Perhaps the hunger is getting to me even more than the pain. That is saying something – I was close to tears last night during a violent coughing fit. Should you ever decide to get your tonsils out as an adult I recommend you get yourself an ice pack, or even two (you can alternate them), at the ready for your recovery. It, and a Mr Freeze, provided the only shadow of light (hey, I’m down in the dumps, even light is made of shadows) and eventually got me off to sleep.
This morning, I am trying to tell myself my fighting spirit is back. But I am not really convinced it is. I made it downstairs to make toast before running back up to my den, where I am safe from the children (except when the boyf is having his shower and they are free to roam). I even managed to eat it which was a feat in itself. But it is not enough and I think the lack of food is tugging on my morale.
Forgive me for sounding like a stuck record but I have eaten very little in the last few days, and what I have managed to ingest has been as bland as it gets. Much as I am enchanted by the prospect of losing a few kilos, if weight loss and tasty food were each on one side of the scales, the balance would be starting to tip in favour of nosh. I need to get something more than a bit of toast and an ice lolly down me.

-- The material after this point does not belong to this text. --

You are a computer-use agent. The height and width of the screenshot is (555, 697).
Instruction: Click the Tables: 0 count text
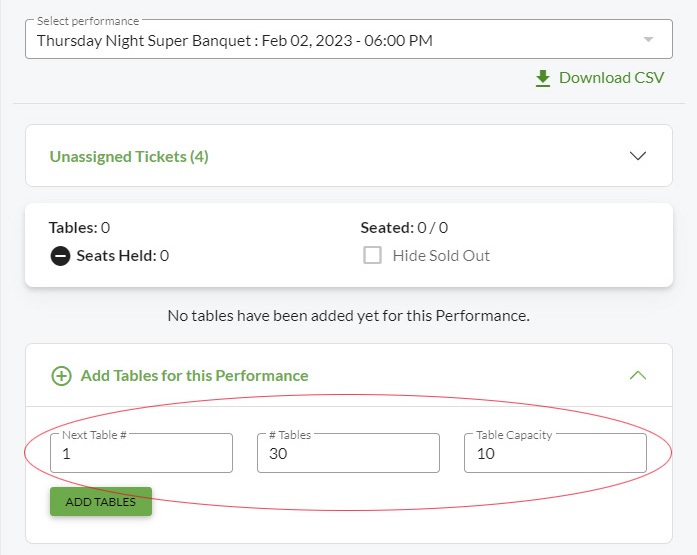[80, 228]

In a bid to cheer myself up, I have come up with a list of delicious things that I am looking forward to eating again:
Chocolate brownies. But not any old brownies. I will source an amazing recipe (perhaps I can start my research today) and make my own.
Chocolates melting their warm glow onto my long-suffering tongue. The boyfriend got me a couple of dark chocolate KitKats for my return from hospital but they are still sitting in my bedside table (my pain is maintaining their existence). They will do for starters.
On a savoury note, I am looking forward to eating a bowl of good old spaghetti bolognese. It may sound boring to you, but it would genuinely put a smile on my face.
There are also some things I would like to do if/when I get better:
Go to the Tate Modern. I haven’t been in ages and I love it.
While I’m there perhaps I should try the London Eye. I’ve never been. Shame on me.
Go on holidays somewhere really warm. Perhaps even a weekend break with boyfriend somewhere like southern Portugal. Sun and a bit of rekindling. If he ever wants to rekindle after seeing me writhe around in pain for a week.
That’s it for now. The agony is back on top and I need to get my fighting gloves on.